ESR 8 made improvements to the differential equations models used to estimate the life span of T cells in the human body from heavy-water labelling experiments.
ESR 9 performed an analysis to predict immunogenicity of somatic mutations that arise from different cancer mutation signatures.
ESR 10 developed a stochastic model of T-cell populations in homeostasis including cross-reactivity and multiple self-pMHC complexes.
ESR 11 validated a computational model of TCR probability in the periphery, and also applied the method to B cell receptors to check its wide applicability.
ESR 12 studied the relevance of the iKIR-HLA receptor-ligand system in cancer and autoimmunity and analyse the mechanisms by which iKIRs influence T cells.

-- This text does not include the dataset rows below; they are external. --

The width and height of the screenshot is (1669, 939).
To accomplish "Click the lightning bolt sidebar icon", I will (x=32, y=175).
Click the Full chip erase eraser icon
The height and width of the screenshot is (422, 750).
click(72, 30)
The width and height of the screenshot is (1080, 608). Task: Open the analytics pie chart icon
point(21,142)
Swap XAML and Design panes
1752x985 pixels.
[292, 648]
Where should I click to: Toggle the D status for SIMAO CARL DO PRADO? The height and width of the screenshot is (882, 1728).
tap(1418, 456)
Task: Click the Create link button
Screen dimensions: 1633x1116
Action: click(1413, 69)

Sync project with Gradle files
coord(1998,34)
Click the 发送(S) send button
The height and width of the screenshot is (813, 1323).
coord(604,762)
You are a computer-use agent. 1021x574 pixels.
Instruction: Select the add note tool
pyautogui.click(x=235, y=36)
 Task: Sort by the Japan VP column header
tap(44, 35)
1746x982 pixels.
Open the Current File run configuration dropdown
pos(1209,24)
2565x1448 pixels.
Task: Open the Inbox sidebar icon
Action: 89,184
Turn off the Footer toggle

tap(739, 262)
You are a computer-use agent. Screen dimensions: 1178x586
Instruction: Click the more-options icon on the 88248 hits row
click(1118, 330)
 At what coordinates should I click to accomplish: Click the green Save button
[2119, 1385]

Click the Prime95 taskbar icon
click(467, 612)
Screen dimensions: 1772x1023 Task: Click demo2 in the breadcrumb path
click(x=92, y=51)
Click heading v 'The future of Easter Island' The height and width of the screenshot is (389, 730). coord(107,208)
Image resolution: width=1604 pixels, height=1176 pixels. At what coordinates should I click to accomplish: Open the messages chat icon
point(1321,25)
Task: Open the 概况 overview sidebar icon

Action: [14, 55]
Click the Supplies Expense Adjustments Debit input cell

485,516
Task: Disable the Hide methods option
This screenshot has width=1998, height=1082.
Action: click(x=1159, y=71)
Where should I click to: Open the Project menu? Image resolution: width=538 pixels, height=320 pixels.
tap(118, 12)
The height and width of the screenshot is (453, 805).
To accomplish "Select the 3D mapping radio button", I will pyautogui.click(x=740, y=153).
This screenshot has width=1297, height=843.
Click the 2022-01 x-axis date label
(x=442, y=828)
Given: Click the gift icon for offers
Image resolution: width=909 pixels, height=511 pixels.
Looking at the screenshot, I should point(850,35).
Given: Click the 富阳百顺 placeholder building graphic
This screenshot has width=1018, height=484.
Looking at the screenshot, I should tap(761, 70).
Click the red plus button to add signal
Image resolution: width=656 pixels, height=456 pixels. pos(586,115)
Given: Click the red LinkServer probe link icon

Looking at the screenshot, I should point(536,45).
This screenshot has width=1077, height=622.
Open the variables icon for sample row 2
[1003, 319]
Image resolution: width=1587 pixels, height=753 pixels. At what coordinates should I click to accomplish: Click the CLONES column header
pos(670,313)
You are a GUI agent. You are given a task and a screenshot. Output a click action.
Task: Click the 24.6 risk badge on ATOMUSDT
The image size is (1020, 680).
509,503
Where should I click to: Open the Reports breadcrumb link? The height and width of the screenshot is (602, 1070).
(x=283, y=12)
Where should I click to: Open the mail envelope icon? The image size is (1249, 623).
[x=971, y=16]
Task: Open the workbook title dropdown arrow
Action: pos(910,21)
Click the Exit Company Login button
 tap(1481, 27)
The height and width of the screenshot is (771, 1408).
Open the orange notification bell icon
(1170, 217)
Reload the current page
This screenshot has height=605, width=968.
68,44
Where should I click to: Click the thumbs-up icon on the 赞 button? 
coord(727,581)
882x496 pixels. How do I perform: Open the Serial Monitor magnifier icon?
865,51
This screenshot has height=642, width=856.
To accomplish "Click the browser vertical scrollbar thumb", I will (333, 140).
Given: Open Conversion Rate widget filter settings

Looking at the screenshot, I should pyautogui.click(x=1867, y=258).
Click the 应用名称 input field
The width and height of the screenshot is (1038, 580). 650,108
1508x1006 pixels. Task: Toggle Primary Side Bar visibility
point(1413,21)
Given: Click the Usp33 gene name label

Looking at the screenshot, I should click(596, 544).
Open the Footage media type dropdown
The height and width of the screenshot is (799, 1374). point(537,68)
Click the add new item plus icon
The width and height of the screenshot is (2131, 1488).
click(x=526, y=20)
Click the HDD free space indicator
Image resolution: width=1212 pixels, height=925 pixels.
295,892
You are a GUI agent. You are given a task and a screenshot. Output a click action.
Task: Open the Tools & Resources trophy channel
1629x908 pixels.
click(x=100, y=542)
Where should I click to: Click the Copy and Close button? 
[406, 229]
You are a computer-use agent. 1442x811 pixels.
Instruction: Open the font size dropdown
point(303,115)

ESR 13 considered the maintenance of 'product' cell populations from 'progenitor' cells via a sequence of one or more cell types, or compartments, where each cell's fate is chosen stochastically. ESR 13 defined an ODE model of T-cell exhaustion states and studied structural identifiability.
ESR 14 explored agent-based and stochastic models and their combination with ordinary differential equations, to model heterogeneity of cancer cell populations, the effect of different therapeutic options and the tumour-immune cell interaction. The reinforcement algorithm was employed to optimize parameters.
ESR 15 developed the Cyton2 model, that encapsulates features of inheritance correlation structure of cell fates.
In work package 2, T cell clonotypes can be identified by their unique TCRs, and with current NGS technologies, T cell repertoires can be identified in various tissues for naive and memory T cell subsets. An improved quantitative understanding of the in vivo TCR repertoire diversity and clonal distributions of the different naive and memory T cell populations in blood and tissues, in health and disease, as well as the overlap between and cross-reactivity of these TCR repertoires is needed, and ESRs in WP2 have worked to obtain the best clinical outcome, and also to tailor individual patient T cell immunotherapies.
ESRs in WP3 have worked to improve our current quantitative understanding of T cell based immunotherapies, by carrying out research projects to develop novel theoretical methods. Adoptive T cell therapies for the treatment of cancer and immunodeficiencies rely on appropriate selection of T cells from the patient, ex vivo clonal expansion through the provision of activating stimuli and, possibly, ex vivo genetic modifications that result in T cells expressing chimeric antigen receptors (CARs). In trials, these CARs are directly engineered to possess a cancer specificity, although some ground-breaking ideas that involve using the natural diversity of other host's TCRs have been proposed.